FDA holds hearings on new method of assisted reproduction
Executive Summary
The Food and Drug Administration recently held hearings on mitochondrial manipulation to determine whether additional research is needed before proceeding to clinical trials. Ethical concerns include:
• Sensational headlines may result in misconceptions.
• Few women with mitochondrial diseases would be candidates for mitochondrial manipulation.
• There is a possibility of setting a precedent for other types of genetic modifications.
Ethical concerns were voiced during the Food and Drug Administration’s (FDA) February 2014 hearings on oocyte modification in assisted reproduction for the prevention of transmission of mitochondrial disease.
"The goal of the hearings was to determine whether any additional research is needed before proceeding to clinical trials," says Mark V. Sauer, MD, division chief of reproductive endocrinology and infertility at Columbia University Medical Center in New York City, who attended the hearings.
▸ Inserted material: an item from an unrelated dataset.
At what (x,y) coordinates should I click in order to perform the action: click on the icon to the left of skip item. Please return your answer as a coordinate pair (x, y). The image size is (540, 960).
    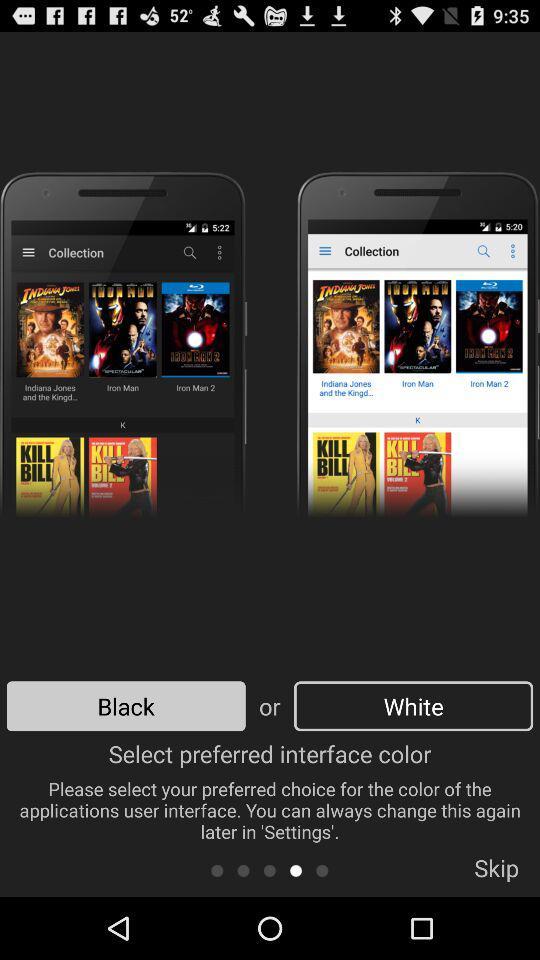
    Looking at the image, I should click on (322, 869).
Sauer is a member of the American Society for Reproductive Medicine’s Ethics Committee.
As a researcher who is looking to extend mitochondrial manipulation trials into the clinical arena, Sauer sees the FDA hearings as a missed opportunity. "As is commonly the case with innovative technologies involving cell manipulation, the focus was on the abuse and dangers of the technology," he says.
Profound ethical challenges
The FDA stated that looking into ethical issues involved in mitochondrial manipulation is not part of their mandate. "But it creeps in, because this is such a big issue. This is one of the most controversial areas of human genetic technology," says Marcy Darnovsky, PhD, executive director of the Center for Genetics and Society in Berkeley, CA.
Altering genes that are passed down to future generations is prohibited by more than 40 countries, she notes. "When policymakers, scientists, and bioethicists looked at this issue and decided that it made sense to prohibit it, the main reason is to avoid high-tech eugenics," says Darnovsky. "This would be a precedent for genetic modifications of other kinds."
A different standard is used to evaluate the safety and efficacy for a patient facing a terminal diagnosis with no other options, she argues. "You do risky experiments on people when you are trying to save people’s lives. This is not the case here. This doesn’t alleviate the suffering of anybody with mitochondrial disease," Darnovsky says.
Darnovsky says that there is a need to weigh the benefit "of having a genetically related child, applicable to very few people, against the profound social and ethical challenges that this presents."
Only a small subset of women with mitochondrial diseases would be candidates for mitochondrial manipulation, she adds, raising the question of whether there would be enough people to enroll in the clinical trial. "Many scientists have asserted that such a move at this time would put women and children at risk," adds Darnovsky.
Issues were lost
The hearing’s goals of understanding where the technology is, what it promises to do, and whether or not it is ready for translational research to the bedside was "somewhat lost" during the FDA public forum, according to Sauer.
Sauer has done previous controversial research, such as using assisted reproduction to achieve post-menopausal pregnancies and defending the payment of egg donors as research subjects. "So I am sensitive to the concerns of the public. Not everyone agrees with how we practice assisted reproductive technology," he says. "But this has been a world-class effort of scientists coming together with clinicians with a common goal."
The research has been carefully reviewed by the researchers’ own institutional review boards and ethics committees, adds Sauer. "What I and my colleagues are hoping for is an understanding not just of our work, but of others, and a dialogue on how we can move it along," he says.
Although the FDA has not issued an official ruling yet, the consensus seemed to be heading in the direction of recommending that more research be done before going ahead with clinical trials.
"But how much research is going to placate their worry?" Sauer asks. "When you do innovative work, you do get to a point where you have to take some risks. That is why it’s so important that it’s done correctly."
Sensational headlines such as "three-parent IVF," "designer babies," and "cloning technology" are counterproductive to the advancement of science, adds Sauer. "All that does is just make people think that what we are really doing here is trying to clone human beings," he says. "That is not even remotely or tangentially related to what we are doing."
While some regulators, in closed-door conversations, encouraged the researchers to continue their work, Sauer says it’s questionable how long that can continue when progress is being made in other countries. Mitochondrial replacement has been under consideration in Britain for some time, and may be approved there at some point in the near future.
"Restraint is not always a bad thing," says Sauer. "But to say Based on what they do, then maybe you can do it,’ when we are in a better position to advance the science, that’s a sad day," he says.